» **Task to carry out**: Please gather every line of the data below that contains the word "Open" and copy each of those lines in full.

» **Supplied data**:

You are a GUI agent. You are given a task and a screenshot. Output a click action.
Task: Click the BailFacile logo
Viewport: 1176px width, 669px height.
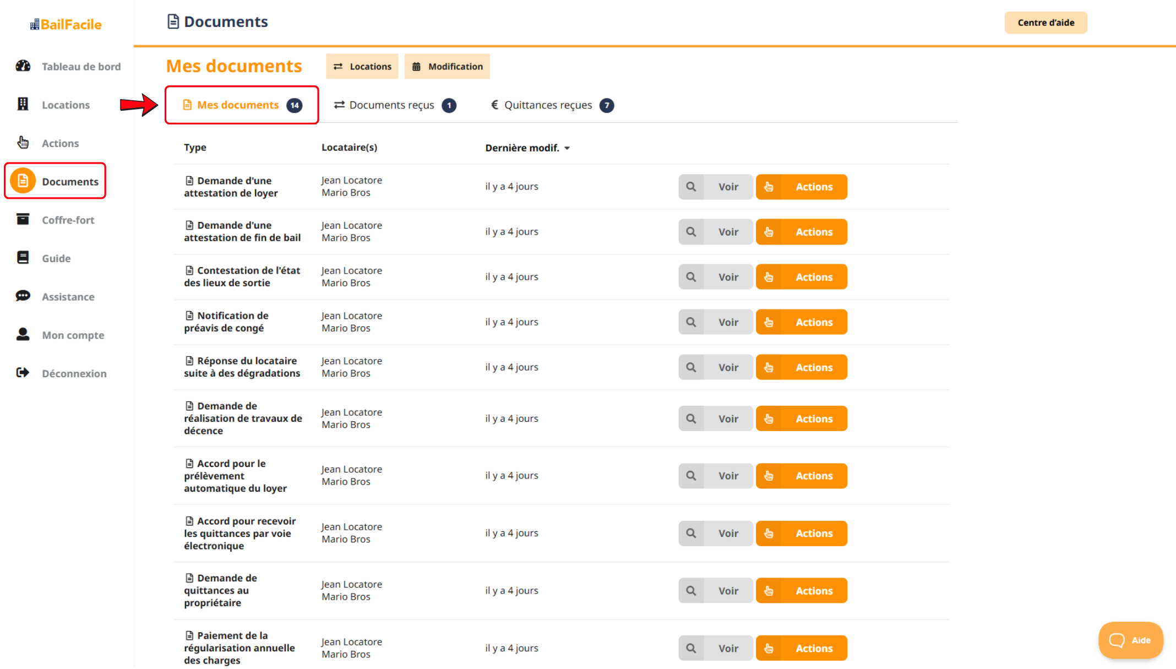coord(66,24)
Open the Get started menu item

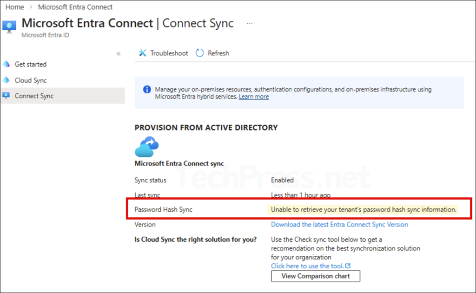[31, 64]
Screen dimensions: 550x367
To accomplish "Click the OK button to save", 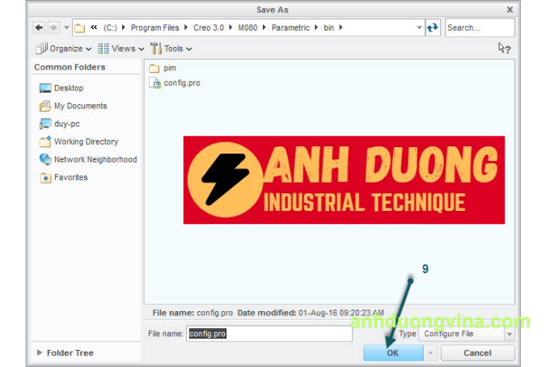I will [x=392, y=353].
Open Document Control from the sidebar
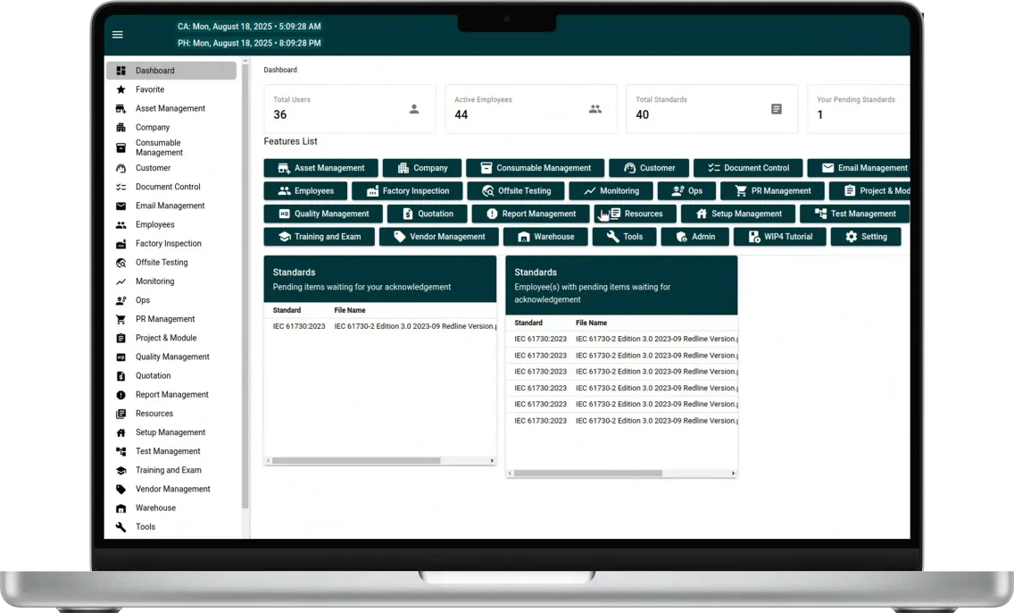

» **Task solution**:
Open the Get started menu item
Open Document Control from the sidebar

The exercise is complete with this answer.